Umfang der Lehrverpflichtung eines Hochschullehrers
KI-Zusammenfassung
Der Antragsteller rügte die Nichtzulassung der Revision gegen ein OVG-Urteil zur Anrechnung von Lehrveranstaltungen auf die Lehrverpflichtung. Das BVerwG gab der Beschwerde statt und ließ die Revision wegen grundsätzlicher Bedeutung zu. Es klärt Fragen zur Auslegung von Art. 5 Abs. 3 GG hinsichtlich Anrechnung und Wirkung eines Überangebots. Die Streitwertfestsetzung erfolgte nach den Vorschriften des GKG.
Ausgang: Beschwerde gegen die Nichtzulassung der Revision als begründet; Revision wegen grundsätzlicher Bedeutung zugelassen
Abstrakte Rechtssätze
Die Nichtzulassungsbeschwerde ist begründet, wenn die Rechtssache grundsätzliche Bedeutung i.S.v. § 132 Abs. 2 Nr. 1 VwGO hat.
Bei der Auslegung von Art. 5 Abs. 3 Satz 1 GG ist zu prüfen, unter welchen Voraussetzungen von einem Hochschullehrer angebotene Lehrveranstaltungen auf dessen Lehrverpflichtung anzurechnen sind.
Ein bestehendes Überangebot an Lehrveranstaltungen führt nicht ohne Weiteres und ohne konkrete Prüfung zu einer Verminderung der Lehrverpflichtung des Hochschullehrers.
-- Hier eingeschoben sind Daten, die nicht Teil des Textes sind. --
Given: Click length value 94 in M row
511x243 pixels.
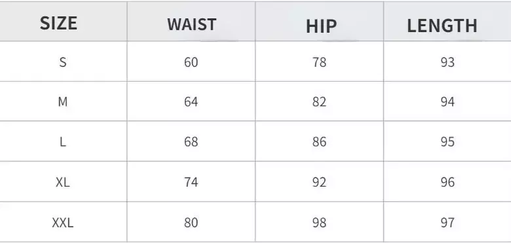Looking at the screenshot, I should coord(447,102).
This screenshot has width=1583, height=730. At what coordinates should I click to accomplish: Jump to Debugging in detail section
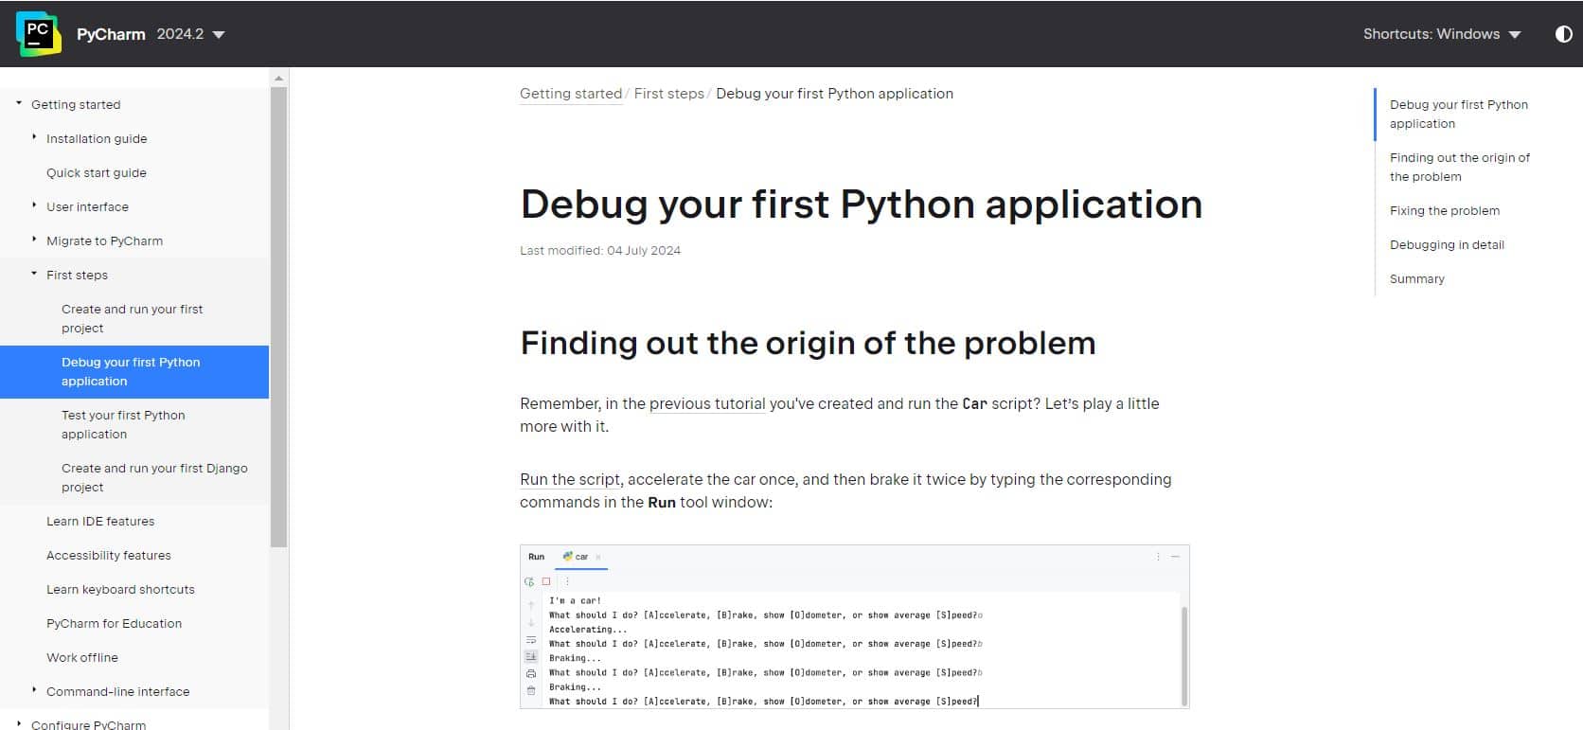click(1446, 244)
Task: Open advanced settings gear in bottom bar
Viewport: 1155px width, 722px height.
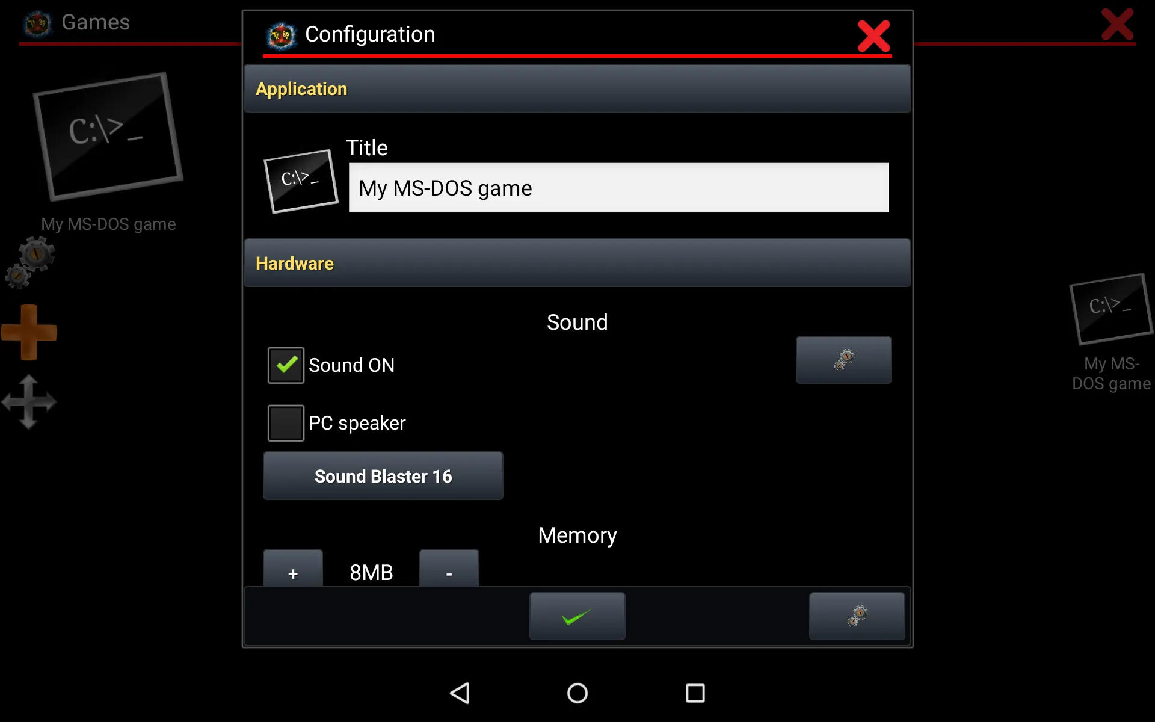Action: tap(857, 616)
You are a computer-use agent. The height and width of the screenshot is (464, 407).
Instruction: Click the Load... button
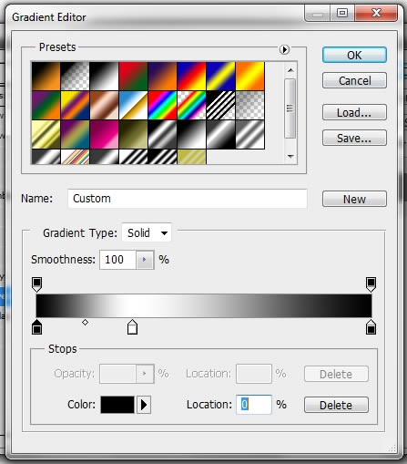tap(354, 112)
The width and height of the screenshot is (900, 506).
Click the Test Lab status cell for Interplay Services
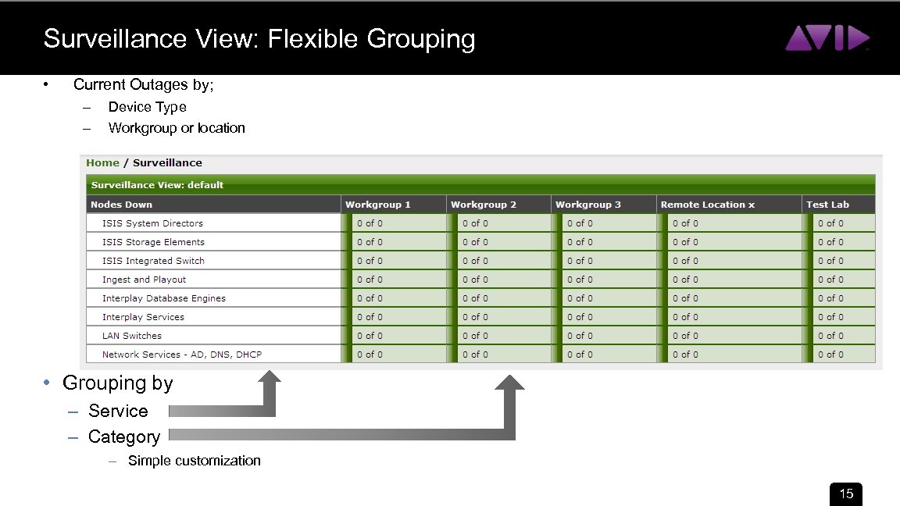pos(843,316)
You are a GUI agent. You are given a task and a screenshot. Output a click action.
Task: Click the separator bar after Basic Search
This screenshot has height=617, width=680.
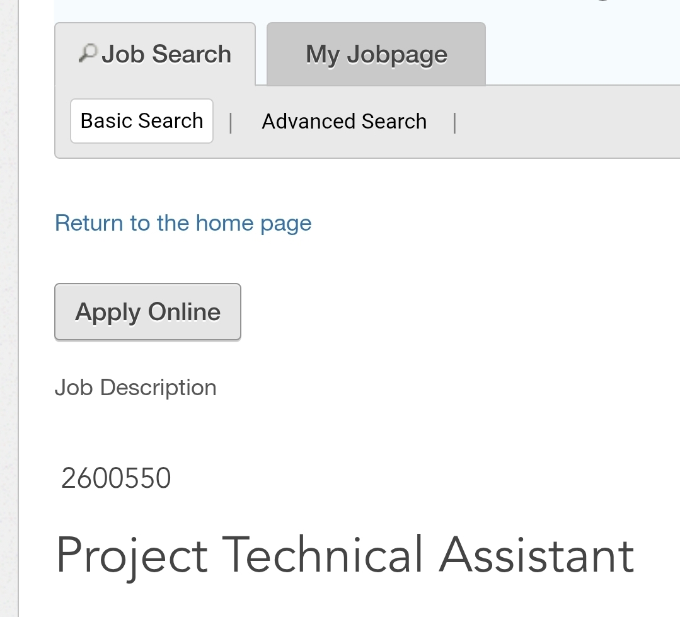point(231,123)
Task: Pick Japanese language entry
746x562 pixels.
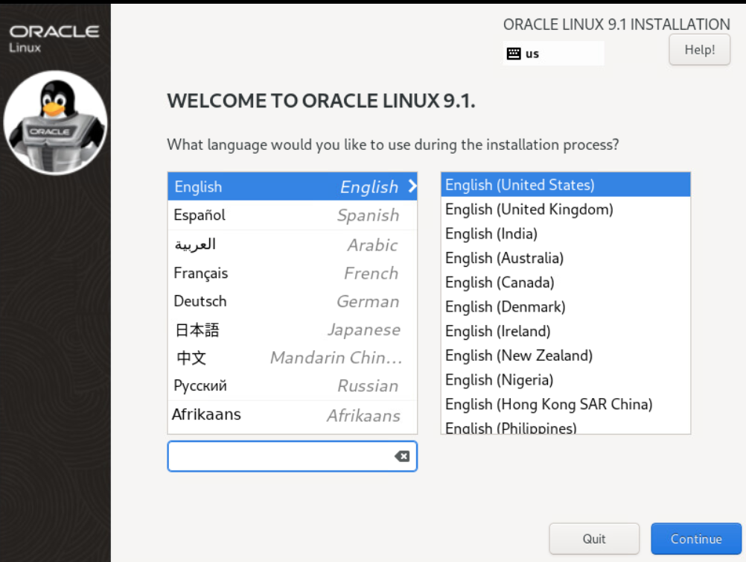Action: pyautogui.click(x=292, y=330)
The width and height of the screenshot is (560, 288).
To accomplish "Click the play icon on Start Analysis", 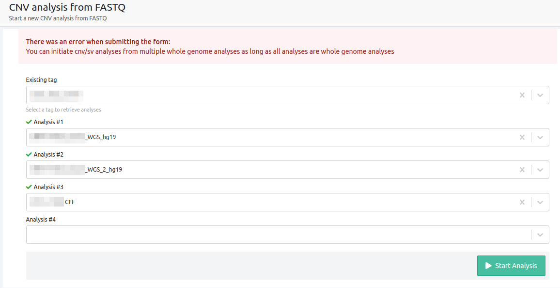I will click(488, 266).
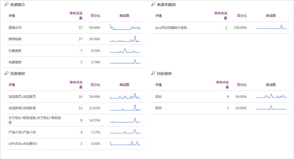Click the magnifier icon beside 来源媒介
294x159 pixels.
coord(7,4)
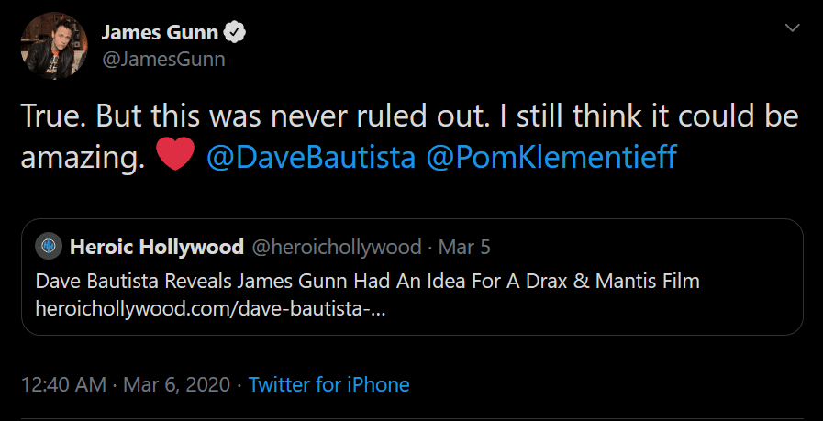Click the red heart emoji in tweet
This screenshot has height=421, width=823.
point(175,156)
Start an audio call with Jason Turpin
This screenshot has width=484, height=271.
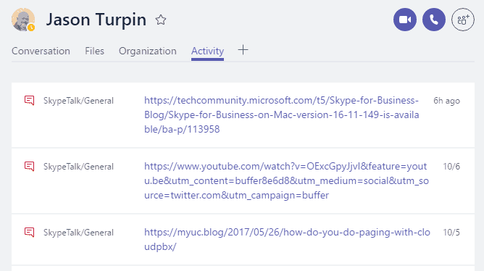pyautogui.click(x=434, y=20)
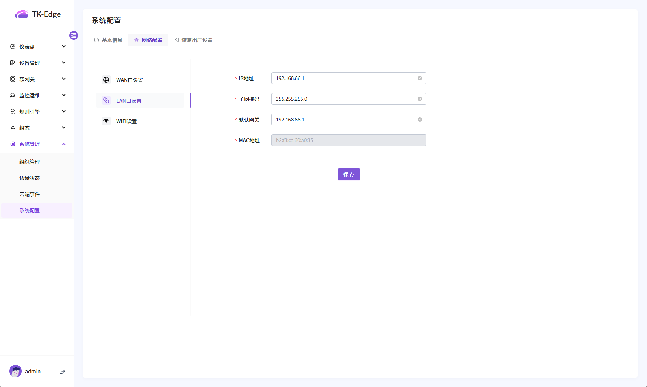The image size is (647, 387).
Task: Clear the default gateway field
Action: (x=419, y=120)
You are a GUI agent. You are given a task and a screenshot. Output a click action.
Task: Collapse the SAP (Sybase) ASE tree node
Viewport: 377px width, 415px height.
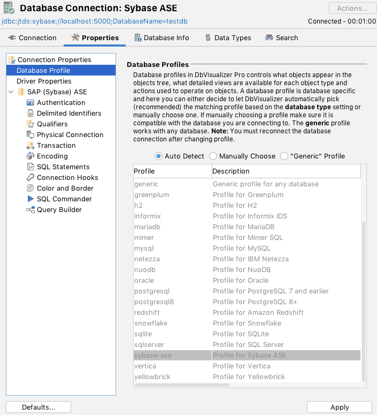(x=12, y=92)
Die Festsetzung des Streitwerts in Beschwerde- und Revisionsverfahren richtet sich nach §§ 47, 52 Abs. 2 und 63 GKG.
Vorinstanzen
vorgehend Oberverwaltungsgericht für das Land Schleswig-Holstein, 24. Februar 2011, Az: 3 KN 1/09, Urteil
Gründe
Die Beschwerde des Antragstellers gegen die Nichtzulassung der Revision ist begründet. Die Rechtssache hat die geltend gemachte grundsätzliche Bedeutung (§ 132 Abs. 2 Nr. 1 VwGO). Sie kann zur Klärung der Fragen beitragen, unter welchen Voraussetzungen vor dem Hintergrund der durch Art. 5 Abs. 3 Satz 1 GG verbürgten Freiheit von Wissenschaft, Forschung und Lehre von einem Hochschullehrer angebotene Lehrveranstaltungen auf dessen Lehrverpflichtung anzurechnen sind und ein Überangebot in der Lehre eine Verminderung der Lehrverpflichtung zur Folge haben muss.
Die Streitwertfestsetzung für das Beschwerdeverfahren folgt aus § 47 Abs. 1 und 3, § 52 Abs. 2 GKG; die vorläufige Streitwertfestsetzung für das Revisionsverfahren beruht auf § 47 Abs. 1, § 52 Abs. 2, § 63 Abs. 1 Satz 1 GKG.